Propensity Scores – Intuitive Explanation for Inverse Probability of Treatment Weights (IPTWs)

intuitionpropensity-scoresweighted-regression

I understand the mechanics of calculating the weights using the propensity scores $p(x_i)$:
\begin{align}
w_{i, j={\rm treat}} &= \frac{1}{p(x_i)} \\[5pt]
w_{i, j={\rm control}} &= \frac{1}{1-p(x_i)}
\end{align}
and then applying the weights in a regression analysis, and that the weights serve to "control for" or disassociate the effects of covariates in the treatment and control group populations with the outcome variable.
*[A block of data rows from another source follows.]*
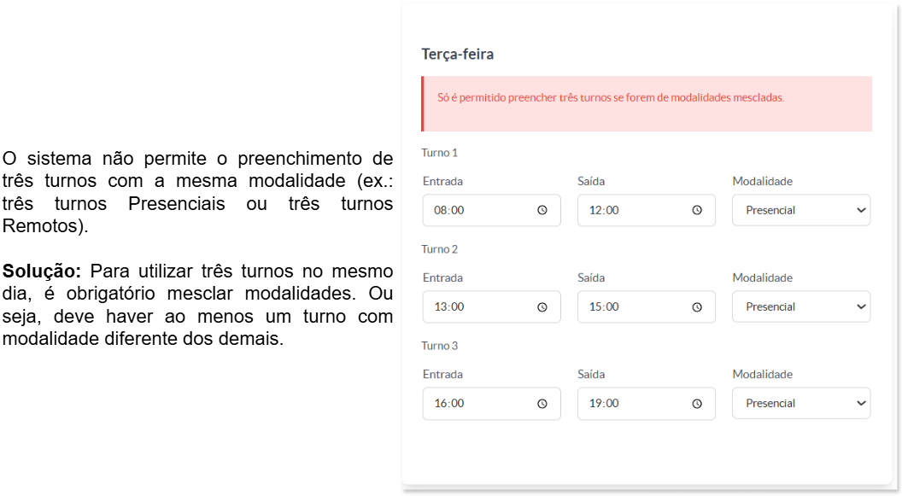This screenshot has width=902, height=496.
Task: Select the 13:00 Entrada time field
Action: tap(491, 307)
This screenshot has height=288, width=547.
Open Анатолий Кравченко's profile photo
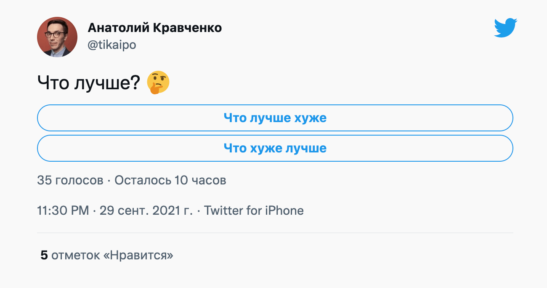click(57, 37)

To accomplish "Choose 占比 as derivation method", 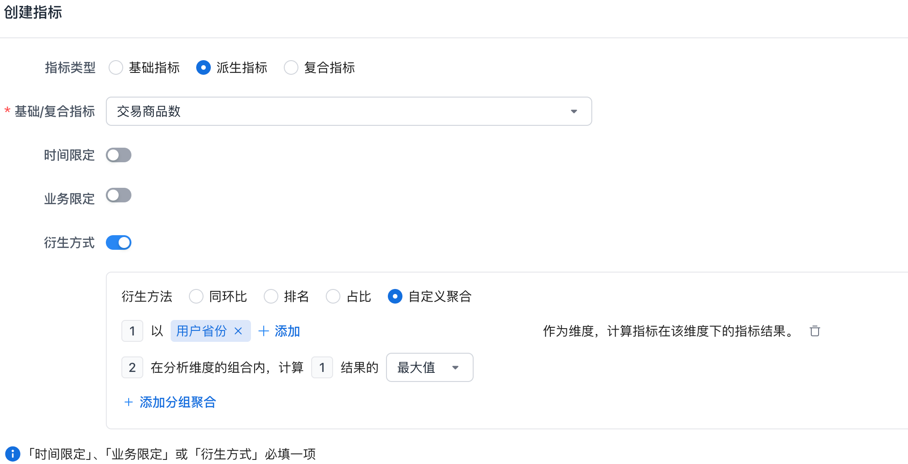I will (x=333, y=296).
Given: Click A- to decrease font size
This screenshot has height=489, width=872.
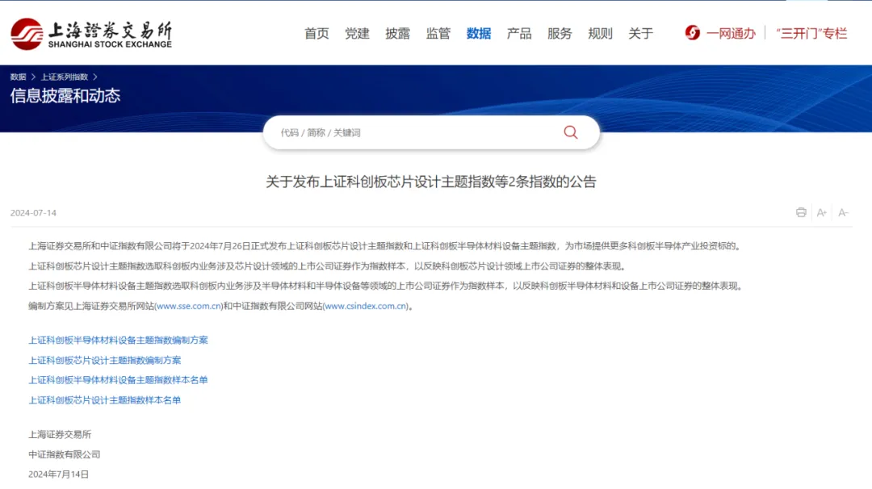Looking at the screenshot, I should pos(843,212).
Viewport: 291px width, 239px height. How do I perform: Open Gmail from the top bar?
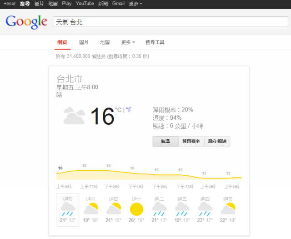118,4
However on a gut level I don't understand how the weights achieve this, and why the equations are constructed as they are.

Best Answer

The propensity score $p(x_i)$ calculated is the probability of subject $i$ to receive a treatment given the information in $X$. The IPTW procedure tries to make counter-factual inference more prominent using the propensity scores. Having a high-probability to receive treatment and then to actually receive treatment is expected, no counterfactual information there. Having a low-probability to receive treatment and actually receiving treatment is unusual and therefore more informative of how treatment would affect subjects with low probability of receiving it; ie. characteristics mostly associated with control subjects. Therefore the weighting for treatment subject is $\text{w}_{i,j=\text{treat}} = \frac{1}{p(x_i)}$ adding more weight to unlikely/highly-informative treatment subjects. Following the same idea, if a control subject has a large probability of receiving treatment it is an informative indicator of how subjects in the treatment would be behave if they were in the control group. In this case the weighting for control subjects is $\text{w}_{i,j=\text{control}} = \frac{1}{1-p(x_i)}$ adding more weight to unlikely/highly-informative control subjects. Indeed, the equations at first instance can appear somewhat arbitrary but I think that they are easily explained under a counter-factual rationale. Ultimately all matching/PSM/weighting routines try to sketch out a quasi-experimental framework in our observational data; a new ideal experiment.

In case you have not come across them I strongly suggest you read Stuart (2010): Matching Methods for Causal Inference: A Review and a Look Forward and Thoemmes and Kim (2011): A Systematic Review of Propensity Score Methods in the Social Sciences; both are nicely written and serve as good entries papers on the matter. Also check this excellent 2015 lecture on Why Propensity Scores Should Not Be Used for Matching by King. They really helped me build my intuition on the subject.